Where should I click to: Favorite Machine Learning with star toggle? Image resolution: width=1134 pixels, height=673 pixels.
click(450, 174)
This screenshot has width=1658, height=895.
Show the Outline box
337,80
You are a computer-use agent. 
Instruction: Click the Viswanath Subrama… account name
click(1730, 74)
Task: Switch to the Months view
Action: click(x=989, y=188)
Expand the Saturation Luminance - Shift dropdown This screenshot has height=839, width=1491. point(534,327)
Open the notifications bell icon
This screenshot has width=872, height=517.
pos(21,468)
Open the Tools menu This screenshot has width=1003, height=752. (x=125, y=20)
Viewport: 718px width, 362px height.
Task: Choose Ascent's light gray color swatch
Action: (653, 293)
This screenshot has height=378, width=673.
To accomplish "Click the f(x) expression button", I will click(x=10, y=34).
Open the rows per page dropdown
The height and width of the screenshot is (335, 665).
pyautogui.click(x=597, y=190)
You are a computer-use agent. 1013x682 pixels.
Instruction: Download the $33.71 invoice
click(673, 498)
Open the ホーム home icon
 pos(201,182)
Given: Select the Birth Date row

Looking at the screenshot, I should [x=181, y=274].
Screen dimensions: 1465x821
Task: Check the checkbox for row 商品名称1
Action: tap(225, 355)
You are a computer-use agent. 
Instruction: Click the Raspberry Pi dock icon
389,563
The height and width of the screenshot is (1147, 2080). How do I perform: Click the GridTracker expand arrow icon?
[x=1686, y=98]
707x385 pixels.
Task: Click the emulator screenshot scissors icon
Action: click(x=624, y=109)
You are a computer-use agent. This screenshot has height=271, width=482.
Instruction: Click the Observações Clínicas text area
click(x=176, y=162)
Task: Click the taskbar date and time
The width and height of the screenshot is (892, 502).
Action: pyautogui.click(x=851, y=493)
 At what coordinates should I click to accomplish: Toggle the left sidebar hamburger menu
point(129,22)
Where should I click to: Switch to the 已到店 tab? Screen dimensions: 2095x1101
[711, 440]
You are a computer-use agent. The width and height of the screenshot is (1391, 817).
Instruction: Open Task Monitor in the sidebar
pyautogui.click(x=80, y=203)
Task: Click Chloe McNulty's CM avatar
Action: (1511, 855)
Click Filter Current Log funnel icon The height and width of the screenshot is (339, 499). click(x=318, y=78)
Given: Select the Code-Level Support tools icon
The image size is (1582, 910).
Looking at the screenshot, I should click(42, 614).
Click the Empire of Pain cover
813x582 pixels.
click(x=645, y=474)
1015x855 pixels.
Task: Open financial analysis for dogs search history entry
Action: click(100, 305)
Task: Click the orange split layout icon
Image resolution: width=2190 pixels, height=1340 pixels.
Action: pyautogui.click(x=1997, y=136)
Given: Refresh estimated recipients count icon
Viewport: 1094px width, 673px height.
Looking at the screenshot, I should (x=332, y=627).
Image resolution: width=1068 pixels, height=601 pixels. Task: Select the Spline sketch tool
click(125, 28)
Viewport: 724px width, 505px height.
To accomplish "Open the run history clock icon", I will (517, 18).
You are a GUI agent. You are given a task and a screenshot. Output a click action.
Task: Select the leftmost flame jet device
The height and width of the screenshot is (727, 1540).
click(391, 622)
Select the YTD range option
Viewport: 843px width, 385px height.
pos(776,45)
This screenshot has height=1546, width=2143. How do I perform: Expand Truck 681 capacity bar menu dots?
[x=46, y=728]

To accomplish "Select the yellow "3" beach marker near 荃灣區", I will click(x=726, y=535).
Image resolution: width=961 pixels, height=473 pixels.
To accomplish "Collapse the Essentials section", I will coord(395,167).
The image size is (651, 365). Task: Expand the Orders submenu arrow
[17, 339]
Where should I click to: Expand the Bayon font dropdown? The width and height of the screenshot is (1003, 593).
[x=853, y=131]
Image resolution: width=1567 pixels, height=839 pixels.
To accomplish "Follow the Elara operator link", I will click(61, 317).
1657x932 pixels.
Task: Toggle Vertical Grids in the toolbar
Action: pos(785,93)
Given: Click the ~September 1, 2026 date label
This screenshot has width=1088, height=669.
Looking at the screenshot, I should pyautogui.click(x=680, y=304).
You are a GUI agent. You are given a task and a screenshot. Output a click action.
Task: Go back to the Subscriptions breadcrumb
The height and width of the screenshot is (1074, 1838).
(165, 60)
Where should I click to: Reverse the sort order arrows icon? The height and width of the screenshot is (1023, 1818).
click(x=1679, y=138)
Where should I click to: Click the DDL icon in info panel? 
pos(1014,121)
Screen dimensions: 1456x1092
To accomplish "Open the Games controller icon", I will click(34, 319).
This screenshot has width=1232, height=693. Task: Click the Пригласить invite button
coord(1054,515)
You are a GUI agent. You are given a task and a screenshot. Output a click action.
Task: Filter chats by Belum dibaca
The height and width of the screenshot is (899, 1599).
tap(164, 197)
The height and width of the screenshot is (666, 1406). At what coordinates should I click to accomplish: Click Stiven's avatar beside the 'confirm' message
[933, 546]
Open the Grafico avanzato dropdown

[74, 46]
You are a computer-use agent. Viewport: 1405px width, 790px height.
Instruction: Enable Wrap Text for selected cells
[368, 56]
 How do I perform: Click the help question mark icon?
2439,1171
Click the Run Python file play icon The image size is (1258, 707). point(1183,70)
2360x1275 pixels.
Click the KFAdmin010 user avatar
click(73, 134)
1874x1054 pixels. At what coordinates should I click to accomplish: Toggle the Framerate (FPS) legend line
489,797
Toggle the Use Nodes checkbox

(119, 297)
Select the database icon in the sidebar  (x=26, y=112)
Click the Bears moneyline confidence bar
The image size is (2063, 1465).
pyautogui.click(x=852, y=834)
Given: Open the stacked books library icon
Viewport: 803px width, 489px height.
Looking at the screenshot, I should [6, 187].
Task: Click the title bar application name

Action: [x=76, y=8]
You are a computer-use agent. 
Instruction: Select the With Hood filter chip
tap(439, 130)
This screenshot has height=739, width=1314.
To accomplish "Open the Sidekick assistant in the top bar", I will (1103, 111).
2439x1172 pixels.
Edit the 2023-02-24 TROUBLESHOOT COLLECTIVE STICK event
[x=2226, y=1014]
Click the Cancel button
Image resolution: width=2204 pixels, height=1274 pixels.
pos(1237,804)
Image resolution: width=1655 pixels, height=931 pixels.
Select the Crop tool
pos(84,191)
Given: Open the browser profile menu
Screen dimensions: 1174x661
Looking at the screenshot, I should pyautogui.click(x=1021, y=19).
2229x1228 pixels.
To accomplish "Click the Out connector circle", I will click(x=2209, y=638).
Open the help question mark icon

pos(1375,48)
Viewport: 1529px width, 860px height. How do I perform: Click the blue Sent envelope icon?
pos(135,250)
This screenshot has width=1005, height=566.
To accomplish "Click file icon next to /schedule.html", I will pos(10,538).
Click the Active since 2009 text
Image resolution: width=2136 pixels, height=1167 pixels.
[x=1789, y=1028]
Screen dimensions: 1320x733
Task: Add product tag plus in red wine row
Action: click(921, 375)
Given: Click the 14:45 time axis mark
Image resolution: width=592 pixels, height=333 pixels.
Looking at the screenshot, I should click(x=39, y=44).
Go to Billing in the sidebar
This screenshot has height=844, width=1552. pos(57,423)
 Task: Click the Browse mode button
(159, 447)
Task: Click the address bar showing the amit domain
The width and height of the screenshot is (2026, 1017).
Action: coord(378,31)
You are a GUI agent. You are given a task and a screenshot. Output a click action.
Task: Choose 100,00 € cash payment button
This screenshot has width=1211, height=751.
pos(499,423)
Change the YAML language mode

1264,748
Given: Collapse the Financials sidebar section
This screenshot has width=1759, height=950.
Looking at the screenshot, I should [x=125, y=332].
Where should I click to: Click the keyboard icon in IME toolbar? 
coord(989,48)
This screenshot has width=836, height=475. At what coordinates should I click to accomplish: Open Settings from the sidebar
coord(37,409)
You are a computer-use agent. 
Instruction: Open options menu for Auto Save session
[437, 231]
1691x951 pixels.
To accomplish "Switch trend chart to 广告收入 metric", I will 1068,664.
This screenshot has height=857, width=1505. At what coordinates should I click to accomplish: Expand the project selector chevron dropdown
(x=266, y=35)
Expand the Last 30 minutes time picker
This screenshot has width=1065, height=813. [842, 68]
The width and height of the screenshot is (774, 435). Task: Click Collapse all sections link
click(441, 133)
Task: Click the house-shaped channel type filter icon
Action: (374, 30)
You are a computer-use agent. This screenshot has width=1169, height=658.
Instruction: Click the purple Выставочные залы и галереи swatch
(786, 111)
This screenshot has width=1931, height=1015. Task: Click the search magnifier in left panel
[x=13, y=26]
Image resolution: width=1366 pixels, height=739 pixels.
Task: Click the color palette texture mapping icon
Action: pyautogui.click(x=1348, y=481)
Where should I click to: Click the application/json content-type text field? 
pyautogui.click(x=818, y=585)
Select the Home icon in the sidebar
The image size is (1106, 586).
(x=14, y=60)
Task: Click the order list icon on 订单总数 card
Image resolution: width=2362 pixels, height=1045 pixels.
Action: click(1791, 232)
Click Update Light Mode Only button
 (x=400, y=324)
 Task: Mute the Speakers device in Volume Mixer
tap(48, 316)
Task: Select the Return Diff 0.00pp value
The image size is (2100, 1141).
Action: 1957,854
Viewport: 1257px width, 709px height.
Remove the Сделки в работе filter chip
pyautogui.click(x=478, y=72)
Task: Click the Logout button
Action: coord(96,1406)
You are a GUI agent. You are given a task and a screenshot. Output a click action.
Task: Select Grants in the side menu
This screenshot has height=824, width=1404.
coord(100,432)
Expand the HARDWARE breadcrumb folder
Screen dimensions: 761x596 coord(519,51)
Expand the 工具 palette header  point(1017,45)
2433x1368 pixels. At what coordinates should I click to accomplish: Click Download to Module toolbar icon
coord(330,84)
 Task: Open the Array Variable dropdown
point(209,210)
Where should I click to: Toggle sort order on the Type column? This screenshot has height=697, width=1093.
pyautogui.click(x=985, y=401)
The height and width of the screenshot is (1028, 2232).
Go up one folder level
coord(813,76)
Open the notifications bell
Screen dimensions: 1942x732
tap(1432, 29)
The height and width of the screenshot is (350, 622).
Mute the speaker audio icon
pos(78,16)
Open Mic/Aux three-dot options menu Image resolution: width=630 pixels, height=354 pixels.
::::
» **TO DO**: Everything from the line containing "Mute the speaker audio icon" to the end of the records must be written out exactly; include both of those lines and no others.

» **FINISHED TASK**:
Mute the speaker audio icon
pos(78,16)
Open Mic/Aux three-dot options menu Image resolution: width=630 pixels, height=354 pixels.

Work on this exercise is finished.